§ EXCERPT PROVIDED
☆ ☆ ☆

One early morning he woke up and found the man of despair in the mirror reflecting an image of himself. He looked very exhausted due to the hard work of taking care of all the daily tasks and errands required to maintain his home, sustain his business, and not fall into financial burdens.
He began to meditate and was able to hear groans from within, “what is your dream?” He thought he worked hard dreaming after the professions of his choices. But all of those choices were now far from the reality of his actual circumstance. He found himself a loser in the race for fame, wealth, and power that most people in the mainstream chase after.
“What are you dreaming about next?” He realized then that he was getting older and that perhaps it was too late for him to pursue another dream. He began murmuring, “your dreams are all gone, and now, if you had one more chance, what would you do?”
After many meditations, he shouted out “100 days trip abroad with my son!” He wished 100 days because that would make him feel fully content. And he chose his son for company in order to spend more time with him before he left for graduate school. He also wanted to mend his sore memory of never having an intimate relationship with his deceased father. As soon as he discovered this dream, his dimming passion was rekindled and his vigor rejuvenated. And he asked his wife for big favor to make his plan possible. He also wanted make sure his daughter and other family members would take care of things during his absence.
He chose Jerusalem as the first destination since it is the birth place of great dreamers and many spiritual warriors. He had listened to these great dreamers his whole life as he followed their teachings to look inward and to follow one’s dream. When he began preparing the itinerary, he realized that he didn’t have enough money to cover expenses for a 100 day trip abroad.
Returning once again to his thoughts, he tried to make his sixth and last dream a reality by changing “100 days” to “40 days” considering his circumstances. He also revised “Jerusalem” to the “US Pacific Coast” and chose the back pack walking trip along the coastal trail in his residing state. He longs for this forty days’ trip with his son in the wilderness would not only be a rewarding timing between father and son for a more intimate bond but also for an awakening journey of beauty and wonder from the natural wilderness.
My son David, would you like to join with me for a walking trip along the Pacific Coast for 40 days?
Dear Dad,
I am touched that this backpack trip means so much to you. It also means a lot to me.

☆ ☆ ☆

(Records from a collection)
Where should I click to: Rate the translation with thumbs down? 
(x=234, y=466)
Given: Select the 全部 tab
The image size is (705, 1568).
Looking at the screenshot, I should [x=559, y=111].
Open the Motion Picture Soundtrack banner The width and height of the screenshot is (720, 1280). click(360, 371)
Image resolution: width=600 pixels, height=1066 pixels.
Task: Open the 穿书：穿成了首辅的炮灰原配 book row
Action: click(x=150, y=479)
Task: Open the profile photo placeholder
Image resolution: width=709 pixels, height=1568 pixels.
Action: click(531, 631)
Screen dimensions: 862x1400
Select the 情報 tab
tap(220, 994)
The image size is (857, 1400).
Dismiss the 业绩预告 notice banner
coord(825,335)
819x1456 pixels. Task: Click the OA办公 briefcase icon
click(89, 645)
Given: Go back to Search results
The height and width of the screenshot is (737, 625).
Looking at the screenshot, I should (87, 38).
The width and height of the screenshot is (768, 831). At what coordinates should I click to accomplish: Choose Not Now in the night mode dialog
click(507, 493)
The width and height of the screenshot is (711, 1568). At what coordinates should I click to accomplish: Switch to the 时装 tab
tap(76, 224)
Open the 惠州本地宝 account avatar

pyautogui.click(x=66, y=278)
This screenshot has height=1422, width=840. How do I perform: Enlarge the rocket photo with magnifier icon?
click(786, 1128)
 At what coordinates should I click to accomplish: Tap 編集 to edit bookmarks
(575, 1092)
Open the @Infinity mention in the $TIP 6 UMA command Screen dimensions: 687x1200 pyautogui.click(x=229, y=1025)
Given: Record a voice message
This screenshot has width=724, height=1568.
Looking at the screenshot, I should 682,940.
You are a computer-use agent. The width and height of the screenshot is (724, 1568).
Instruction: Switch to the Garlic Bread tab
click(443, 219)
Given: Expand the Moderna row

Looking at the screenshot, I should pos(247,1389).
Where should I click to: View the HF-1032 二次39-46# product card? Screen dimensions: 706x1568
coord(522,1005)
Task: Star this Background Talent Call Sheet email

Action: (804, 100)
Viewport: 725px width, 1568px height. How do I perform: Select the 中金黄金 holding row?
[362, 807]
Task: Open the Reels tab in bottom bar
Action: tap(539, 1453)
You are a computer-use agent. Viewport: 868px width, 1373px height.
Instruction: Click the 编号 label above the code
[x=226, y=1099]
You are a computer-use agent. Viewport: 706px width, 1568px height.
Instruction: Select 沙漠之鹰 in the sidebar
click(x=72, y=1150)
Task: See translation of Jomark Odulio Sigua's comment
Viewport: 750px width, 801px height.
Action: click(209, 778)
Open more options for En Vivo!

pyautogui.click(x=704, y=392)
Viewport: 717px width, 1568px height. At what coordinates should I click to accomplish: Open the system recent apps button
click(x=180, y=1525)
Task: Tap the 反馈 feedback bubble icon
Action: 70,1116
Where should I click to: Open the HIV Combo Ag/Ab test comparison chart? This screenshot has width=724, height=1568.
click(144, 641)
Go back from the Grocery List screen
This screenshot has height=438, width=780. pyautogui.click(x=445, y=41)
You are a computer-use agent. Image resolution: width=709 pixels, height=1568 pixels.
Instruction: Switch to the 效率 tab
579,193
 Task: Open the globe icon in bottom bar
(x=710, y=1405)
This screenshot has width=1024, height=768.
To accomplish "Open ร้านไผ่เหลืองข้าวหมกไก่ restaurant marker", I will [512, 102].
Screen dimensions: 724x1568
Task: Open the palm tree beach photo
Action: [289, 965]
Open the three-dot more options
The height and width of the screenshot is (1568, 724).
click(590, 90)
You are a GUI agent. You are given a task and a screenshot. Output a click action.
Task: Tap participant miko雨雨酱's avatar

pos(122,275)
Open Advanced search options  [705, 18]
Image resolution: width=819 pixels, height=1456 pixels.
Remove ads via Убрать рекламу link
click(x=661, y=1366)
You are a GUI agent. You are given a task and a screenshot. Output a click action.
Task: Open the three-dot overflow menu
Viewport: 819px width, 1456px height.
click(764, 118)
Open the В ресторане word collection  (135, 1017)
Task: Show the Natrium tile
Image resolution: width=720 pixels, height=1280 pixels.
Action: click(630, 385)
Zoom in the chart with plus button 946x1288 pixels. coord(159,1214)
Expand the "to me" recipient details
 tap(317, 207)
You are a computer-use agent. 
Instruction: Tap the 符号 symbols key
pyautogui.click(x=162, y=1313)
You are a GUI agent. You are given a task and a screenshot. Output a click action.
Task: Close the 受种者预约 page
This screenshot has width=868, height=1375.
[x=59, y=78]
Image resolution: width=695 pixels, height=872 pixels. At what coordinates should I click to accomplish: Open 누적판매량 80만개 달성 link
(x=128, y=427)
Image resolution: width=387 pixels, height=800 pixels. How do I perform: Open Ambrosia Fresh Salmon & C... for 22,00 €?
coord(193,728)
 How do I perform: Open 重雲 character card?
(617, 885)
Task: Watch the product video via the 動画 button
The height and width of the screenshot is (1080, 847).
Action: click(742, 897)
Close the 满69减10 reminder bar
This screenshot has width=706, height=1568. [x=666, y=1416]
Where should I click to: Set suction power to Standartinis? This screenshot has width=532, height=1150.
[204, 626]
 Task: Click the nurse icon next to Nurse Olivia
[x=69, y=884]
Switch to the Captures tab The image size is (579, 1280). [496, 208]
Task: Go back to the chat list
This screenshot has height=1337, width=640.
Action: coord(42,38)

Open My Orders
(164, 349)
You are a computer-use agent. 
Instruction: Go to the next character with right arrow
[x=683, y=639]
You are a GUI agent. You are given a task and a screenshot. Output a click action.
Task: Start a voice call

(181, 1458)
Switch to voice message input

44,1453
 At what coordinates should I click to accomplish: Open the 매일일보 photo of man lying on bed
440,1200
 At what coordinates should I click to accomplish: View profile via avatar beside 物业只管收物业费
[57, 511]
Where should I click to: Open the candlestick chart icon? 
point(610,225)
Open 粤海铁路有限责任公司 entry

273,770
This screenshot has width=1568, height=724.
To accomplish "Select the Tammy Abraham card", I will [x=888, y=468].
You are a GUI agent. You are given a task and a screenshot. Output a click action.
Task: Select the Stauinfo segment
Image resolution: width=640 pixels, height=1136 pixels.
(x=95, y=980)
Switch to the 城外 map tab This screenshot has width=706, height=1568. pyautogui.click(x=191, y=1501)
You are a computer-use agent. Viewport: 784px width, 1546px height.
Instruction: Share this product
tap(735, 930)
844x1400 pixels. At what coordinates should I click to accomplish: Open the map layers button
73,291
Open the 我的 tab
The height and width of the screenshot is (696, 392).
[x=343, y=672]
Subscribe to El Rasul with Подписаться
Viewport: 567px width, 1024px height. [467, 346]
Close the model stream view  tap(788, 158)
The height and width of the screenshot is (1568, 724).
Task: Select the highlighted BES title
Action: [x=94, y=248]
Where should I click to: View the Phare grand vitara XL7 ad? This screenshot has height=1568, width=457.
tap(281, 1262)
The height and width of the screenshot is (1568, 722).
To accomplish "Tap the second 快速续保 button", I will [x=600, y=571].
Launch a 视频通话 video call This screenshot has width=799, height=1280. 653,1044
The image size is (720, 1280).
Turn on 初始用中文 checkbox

☆ ☆ ☆

§ WORK INSTRUCTIONS
Reproduce the passage about the father's dream trip between "Returning once again" and "the natural wilderness.", inclusive. The data above isn't needed for anything here.

§ EXERCISE RESULT
Returning once again to his thoughts, he tried to make his sixth and last dream a reality by changing “100 days” to “40 days” considering his circumstances. He also revised “Jerusalem” to the “US Pacific Coast” and chose the back pack walking trip along the coastal trail in his residing state. He longs for this forty days’ trip with his son in the wilderness would not only be a rewarding timing between father and son for a more intimate bond but also for an awakening journey of beauty and wonder from the natural wilderness.